It's time for another edition of Adventures in Shilling, in which we fight shilling the best way we can, by shaming tasteless, unscrupulous shills into submission. Well, that's the plan, at least. Fight shills yourself by dropping offensive links to tips@eater.com.
This week we have shills from the comments, the inbox, and from another blog. Again, we'd like to commend you shillers on your feeble attempts at selling your beloved restaurants. Better luck next time.
There are a couple of suspect comments on Midtown Lunch's post about Volstead's free lunch on Tuesdays. This is tricky however because a) the restaurant is already commenting under its own name in the thread, and b) since the commenters are getting free lunch they are likely to be fans. Here's the shilliest of the bunch: "Just came back with a group of 7?.excellent appetizers, very solid lobster roll, and a great experience for the whole group?.we have always had a great time there after-work for happy hour but now this just adds another dimension!"

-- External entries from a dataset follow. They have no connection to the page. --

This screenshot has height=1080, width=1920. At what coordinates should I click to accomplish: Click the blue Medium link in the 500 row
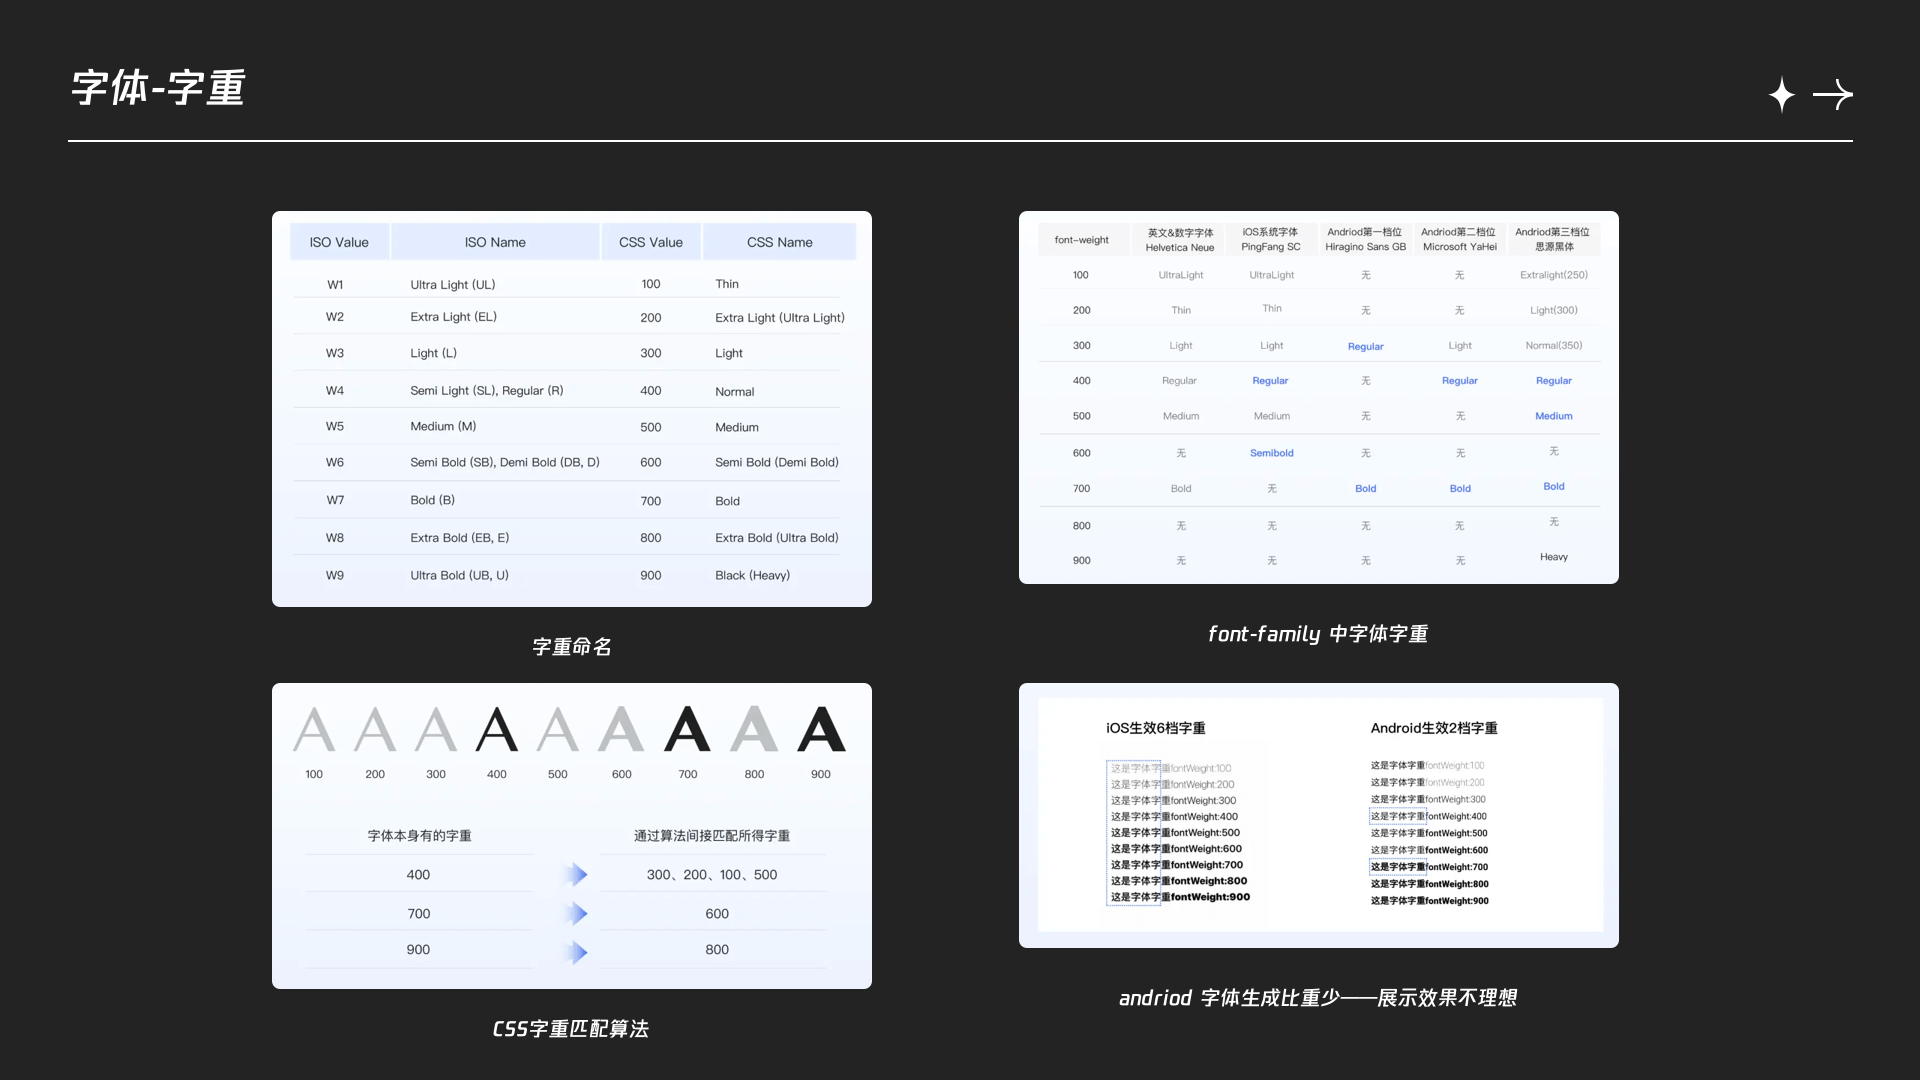point(1553,416)
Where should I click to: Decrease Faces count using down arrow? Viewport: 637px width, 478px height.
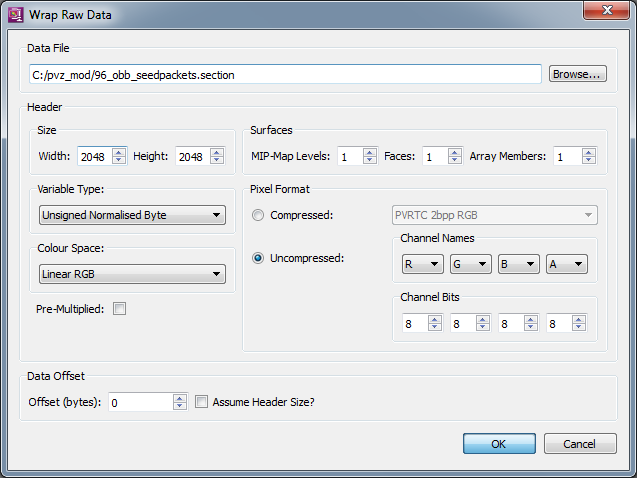(456, 160)
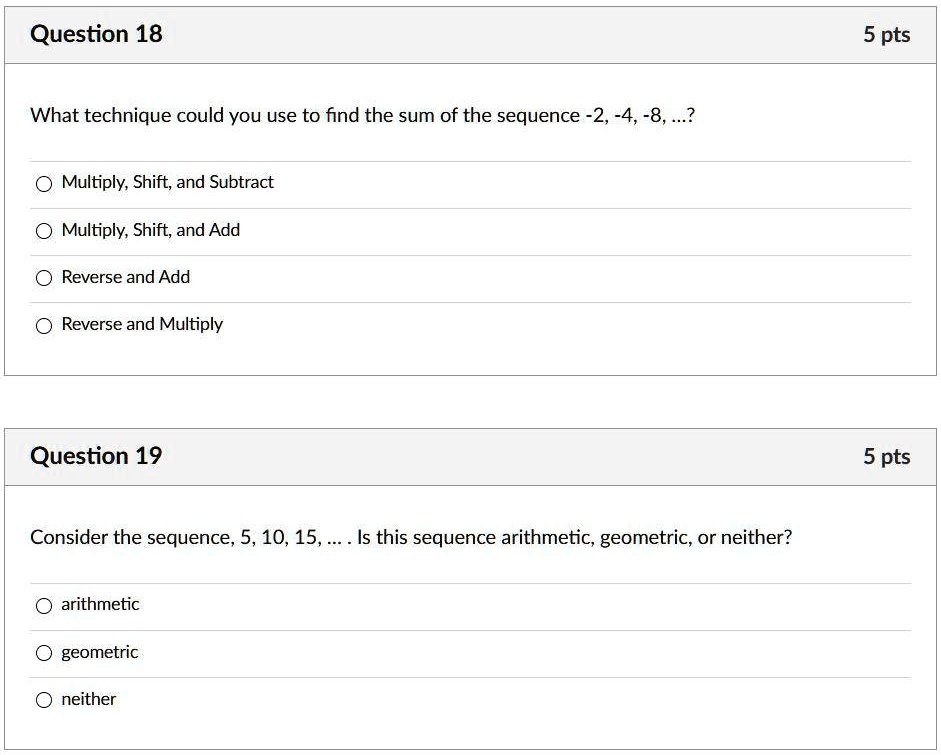
Task: Select the 'Multiply, Shift, and Add' radio button
Action: pyautogui.click(x=43, y=231)
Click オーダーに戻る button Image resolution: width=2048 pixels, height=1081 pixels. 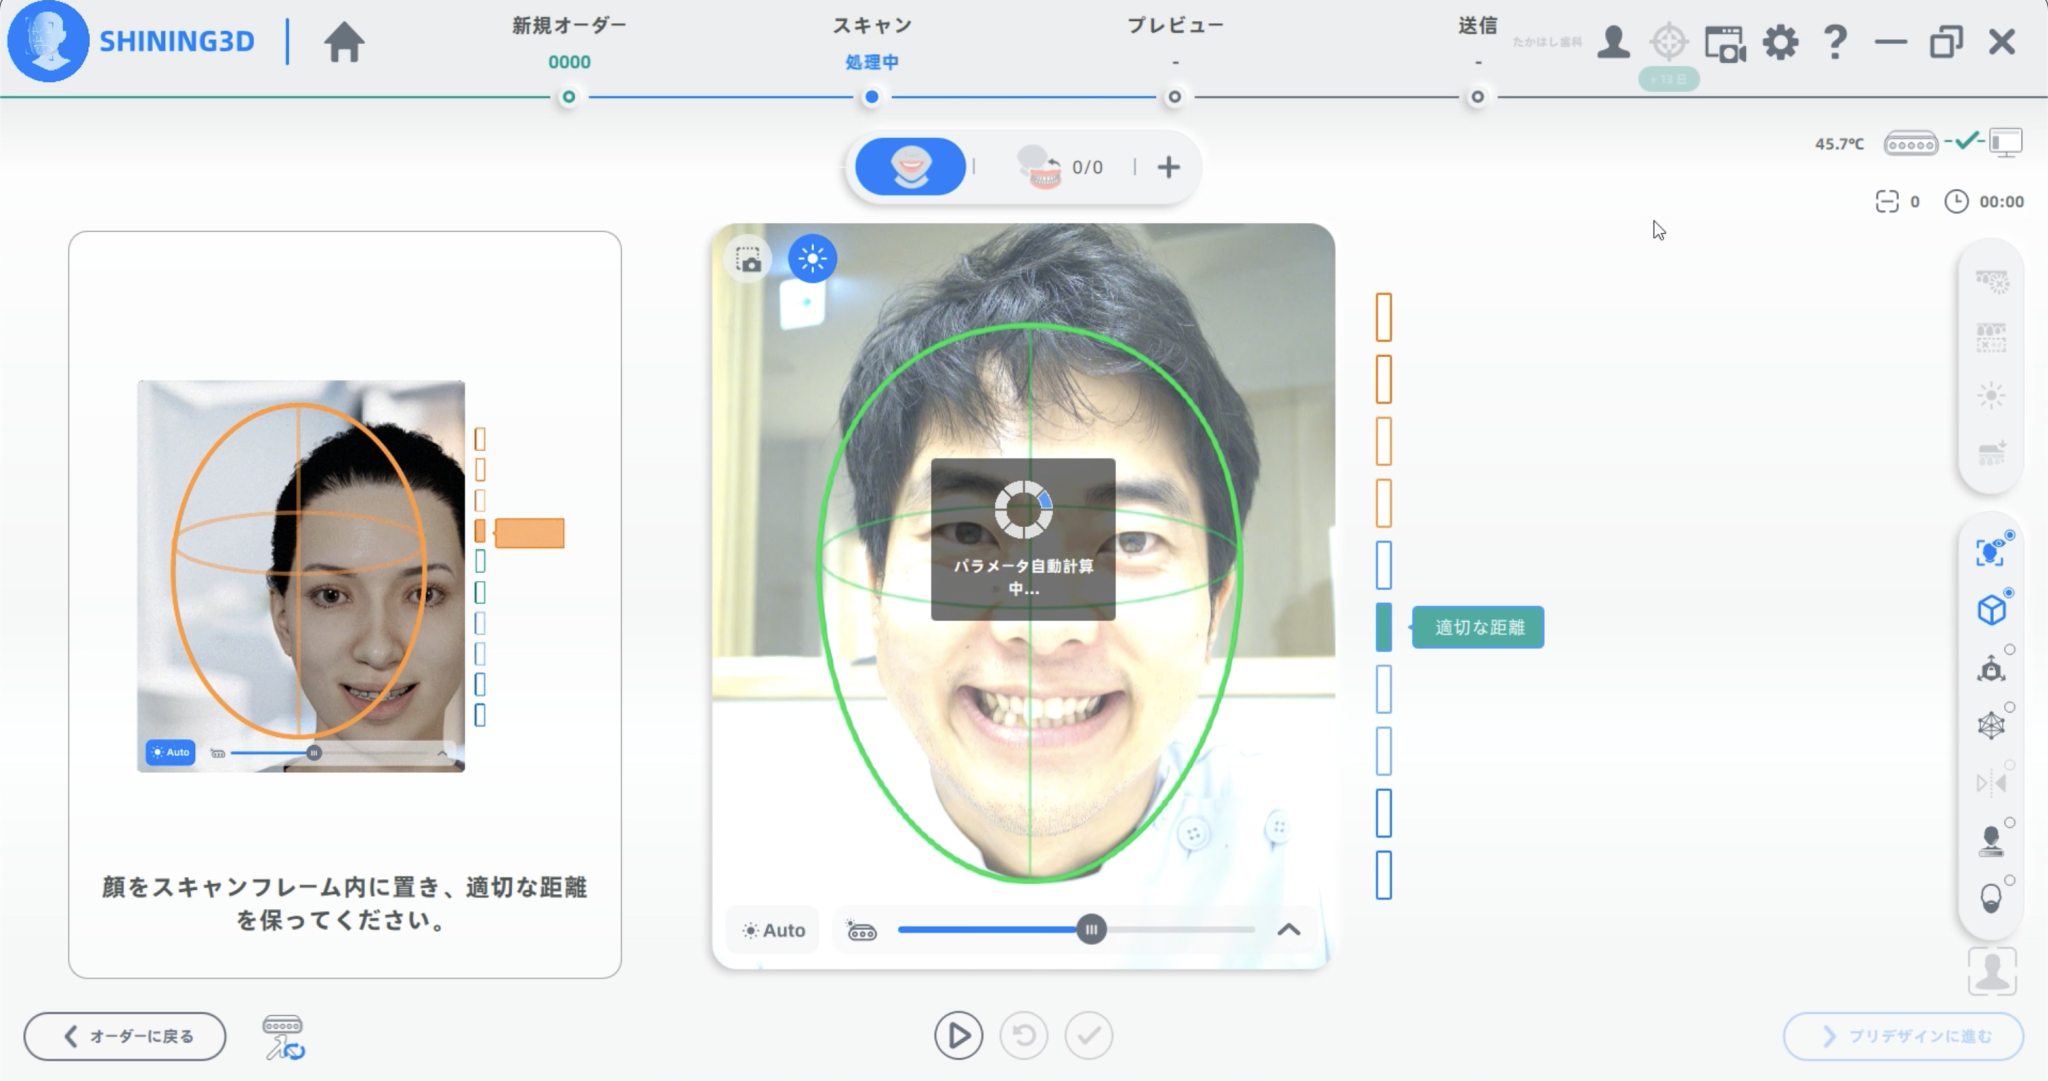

Shill Probability: 47%Telling people to stay away is a little reverse psychology trick beloved by shillers everywhere, including this one for Ducasse's Benoit: "If you don't like Benoit then stay away because it is already hard enough to get a table at this great place. BTW, the staff was great on my visit. From the host to the waiter, all had welcoming smiles and provided gracious service...Plus it's next to MOMA so it makes for a great lunch place after the museum."
Shill Probability: 55%
The following brief comment is mostly suspect because other reports on Elizabeth state the place has been neither busy nor all that great: "Had a great meal at Elizabeth. It's nice to get high-end food in the neighborhood without all the fuss. The place is packed."—photo credit
Shill Probability: 73%This is coming straight from the Eater inbox from what we can only assume is a rep from the restaurant: "Surprised Lelabar hasn't hit the Eater radar. It's been around for at least 6 months and while I'm not a wine expert, know enough to say that it's a damn good wine bar. Hundreds of well-selected bottles, dozens by the glass (across the price spectrum), noshing that's not merely incidental, and just the right size and atmosphere....less than 50 people, good music that's not too loud. I see a lot of the same faces week to week, as sure a good sign as any."